E assim que o fizeram, Scar cometeu seu erro final. Quando Simba o encurrala, Scar culpa as hienas. Simba, não convencido, oferece a Scar os mesmos termos que Scar ofereceu a ele após a morte de Mufasa: fuja e nunca mais volte. Scar tenta lutar para passar por Simba, para ele seria indigno deixar o trono sem lutar.

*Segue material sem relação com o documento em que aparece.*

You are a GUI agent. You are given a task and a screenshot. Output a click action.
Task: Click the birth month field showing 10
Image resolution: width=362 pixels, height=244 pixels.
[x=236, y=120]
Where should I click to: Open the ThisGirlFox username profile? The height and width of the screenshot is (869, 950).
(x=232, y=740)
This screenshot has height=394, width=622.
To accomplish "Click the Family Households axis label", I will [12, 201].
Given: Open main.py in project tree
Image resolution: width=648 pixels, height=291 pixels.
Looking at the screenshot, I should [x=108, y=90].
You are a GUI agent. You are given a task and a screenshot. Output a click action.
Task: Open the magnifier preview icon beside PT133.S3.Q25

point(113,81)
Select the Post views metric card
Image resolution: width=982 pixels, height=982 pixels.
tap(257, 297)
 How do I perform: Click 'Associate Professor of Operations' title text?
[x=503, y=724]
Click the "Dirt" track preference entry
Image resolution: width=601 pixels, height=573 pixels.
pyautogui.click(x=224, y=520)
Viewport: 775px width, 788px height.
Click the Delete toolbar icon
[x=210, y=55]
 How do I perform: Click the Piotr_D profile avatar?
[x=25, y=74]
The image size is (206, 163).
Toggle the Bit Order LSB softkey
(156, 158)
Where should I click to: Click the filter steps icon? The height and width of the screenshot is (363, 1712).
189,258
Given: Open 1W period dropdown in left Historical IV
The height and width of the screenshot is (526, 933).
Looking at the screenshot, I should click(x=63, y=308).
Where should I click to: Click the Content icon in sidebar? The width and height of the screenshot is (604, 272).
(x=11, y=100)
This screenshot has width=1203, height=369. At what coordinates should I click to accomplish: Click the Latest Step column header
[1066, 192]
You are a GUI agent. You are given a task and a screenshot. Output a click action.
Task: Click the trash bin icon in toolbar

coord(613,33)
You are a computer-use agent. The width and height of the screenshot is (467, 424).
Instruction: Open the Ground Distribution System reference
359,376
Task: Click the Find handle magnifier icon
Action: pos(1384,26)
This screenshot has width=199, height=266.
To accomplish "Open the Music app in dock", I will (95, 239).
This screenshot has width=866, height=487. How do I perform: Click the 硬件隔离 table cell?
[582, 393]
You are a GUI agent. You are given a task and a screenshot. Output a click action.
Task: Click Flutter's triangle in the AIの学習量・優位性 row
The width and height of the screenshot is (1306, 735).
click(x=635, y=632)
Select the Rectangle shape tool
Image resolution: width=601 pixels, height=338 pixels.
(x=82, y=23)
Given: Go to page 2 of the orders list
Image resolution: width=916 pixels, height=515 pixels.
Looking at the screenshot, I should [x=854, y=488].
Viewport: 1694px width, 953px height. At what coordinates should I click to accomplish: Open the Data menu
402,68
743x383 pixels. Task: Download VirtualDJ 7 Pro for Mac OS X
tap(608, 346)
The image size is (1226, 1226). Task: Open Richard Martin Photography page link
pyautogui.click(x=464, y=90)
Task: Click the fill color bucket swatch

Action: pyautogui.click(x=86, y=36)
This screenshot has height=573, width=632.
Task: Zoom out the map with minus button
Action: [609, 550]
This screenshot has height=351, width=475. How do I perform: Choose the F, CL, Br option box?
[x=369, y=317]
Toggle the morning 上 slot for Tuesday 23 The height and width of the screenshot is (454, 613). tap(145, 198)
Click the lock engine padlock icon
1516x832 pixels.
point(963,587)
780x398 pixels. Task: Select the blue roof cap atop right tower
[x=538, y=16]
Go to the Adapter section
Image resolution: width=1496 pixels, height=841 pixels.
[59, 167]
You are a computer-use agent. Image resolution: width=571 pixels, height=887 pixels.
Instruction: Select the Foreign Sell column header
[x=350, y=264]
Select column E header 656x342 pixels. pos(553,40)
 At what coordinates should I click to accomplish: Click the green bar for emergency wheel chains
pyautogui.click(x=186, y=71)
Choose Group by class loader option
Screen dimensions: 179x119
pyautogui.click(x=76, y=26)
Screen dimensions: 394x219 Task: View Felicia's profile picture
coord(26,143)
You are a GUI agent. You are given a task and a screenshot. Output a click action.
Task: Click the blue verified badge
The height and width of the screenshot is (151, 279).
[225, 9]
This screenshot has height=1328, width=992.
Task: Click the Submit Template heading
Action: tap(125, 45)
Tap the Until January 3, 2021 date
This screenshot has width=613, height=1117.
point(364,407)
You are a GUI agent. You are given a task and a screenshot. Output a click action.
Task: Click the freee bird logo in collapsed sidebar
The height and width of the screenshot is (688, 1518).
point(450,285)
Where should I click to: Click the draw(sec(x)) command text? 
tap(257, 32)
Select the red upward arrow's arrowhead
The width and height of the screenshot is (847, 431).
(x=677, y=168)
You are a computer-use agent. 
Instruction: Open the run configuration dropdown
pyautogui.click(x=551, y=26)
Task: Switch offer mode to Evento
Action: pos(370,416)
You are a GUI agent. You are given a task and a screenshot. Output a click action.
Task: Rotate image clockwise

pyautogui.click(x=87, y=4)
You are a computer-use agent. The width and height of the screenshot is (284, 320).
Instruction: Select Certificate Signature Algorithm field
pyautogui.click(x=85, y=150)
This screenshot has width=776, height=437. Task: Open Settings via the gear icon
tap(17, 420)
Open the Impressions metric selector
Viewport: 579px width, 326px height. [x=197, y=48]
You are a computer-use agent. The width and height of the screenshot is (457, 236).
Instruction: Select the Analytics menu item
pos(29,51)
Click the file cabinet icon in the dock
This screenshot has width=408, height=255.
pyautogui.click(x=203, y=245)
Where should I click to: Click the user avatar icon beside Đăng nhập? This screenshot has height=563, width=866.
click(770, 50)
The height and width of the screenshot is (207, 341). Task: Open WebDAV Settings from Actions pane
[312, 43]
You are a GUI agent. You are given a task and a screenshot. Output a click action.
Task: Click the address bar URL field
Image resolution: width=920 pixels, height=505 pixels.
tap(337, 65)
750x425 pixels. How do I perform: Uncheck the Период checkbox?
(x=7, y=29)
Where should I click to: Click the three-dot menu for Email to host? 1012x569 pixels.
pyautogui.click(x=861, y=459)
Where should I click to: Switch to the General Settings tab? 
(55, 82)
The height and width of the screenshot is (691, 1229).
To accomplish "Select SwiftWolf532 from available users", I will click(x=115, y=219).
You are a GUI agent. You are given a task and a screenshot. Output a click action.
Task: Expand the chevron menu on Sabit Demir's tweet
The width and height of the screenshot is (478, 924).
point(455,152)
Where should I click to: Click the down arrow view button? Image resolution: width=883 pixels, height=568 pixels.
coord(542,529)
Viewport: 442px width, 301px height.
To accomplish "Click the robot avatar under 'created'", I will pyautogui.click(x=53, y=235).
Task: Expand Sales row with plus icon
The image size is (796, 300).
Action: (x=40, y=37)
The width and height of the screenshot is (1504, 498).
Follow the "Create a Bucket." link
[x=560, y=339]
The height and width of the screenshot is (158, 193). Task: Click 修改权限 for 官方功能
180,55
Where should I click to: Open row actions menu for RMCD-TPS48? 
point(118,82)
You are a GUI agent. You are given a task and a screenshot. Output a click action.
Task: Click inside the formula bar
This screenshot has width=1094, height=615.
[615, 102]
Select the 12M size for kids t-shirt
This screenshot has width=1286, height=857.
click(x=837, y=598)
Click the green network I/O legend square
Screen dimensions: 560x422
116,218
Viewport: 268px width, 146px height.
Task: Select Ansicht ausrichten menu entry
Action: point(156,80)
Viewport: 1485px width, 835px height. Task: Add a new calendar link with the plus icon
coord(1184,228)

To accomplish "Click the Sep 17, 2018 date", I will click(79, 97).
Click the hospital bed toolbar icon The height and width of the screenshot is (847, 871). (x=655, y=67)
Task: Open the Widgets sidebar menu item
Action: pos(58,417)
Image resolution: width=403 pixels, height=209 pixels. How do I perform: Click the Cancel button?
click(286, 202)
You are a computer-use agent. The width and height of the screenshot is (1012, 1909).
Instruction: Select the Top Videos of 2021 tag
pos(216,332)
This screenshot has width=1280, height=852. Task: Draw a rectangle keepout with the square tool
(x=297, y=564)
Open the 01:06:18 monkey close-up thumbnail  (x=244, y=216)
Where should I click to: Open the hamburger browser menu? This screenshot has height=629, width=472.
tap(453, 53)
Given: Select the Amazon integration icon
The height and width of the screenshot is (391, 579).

Após o embate épico, Scar acaba sendo morto por suas aliadas.

Francamente, era isso que Scar merecia, por se recusar a desistir enquanto estava ganhando; por bagunçar a estrutura da Pedra do Reino – o governo mais autossustentável que uma selva tinha a oferecer; por não reconhecer sua maior ameaça enquanto ela o encarava; e, finalmente, por se recusar a desistir enquanto ele estava atrasado. Scar era mal porque era o vilão, mas morreu porque era estúpido.

*Vanderlei Tenório é bacharelando em geografia na Universidade Federal de Alagoas (UFAL).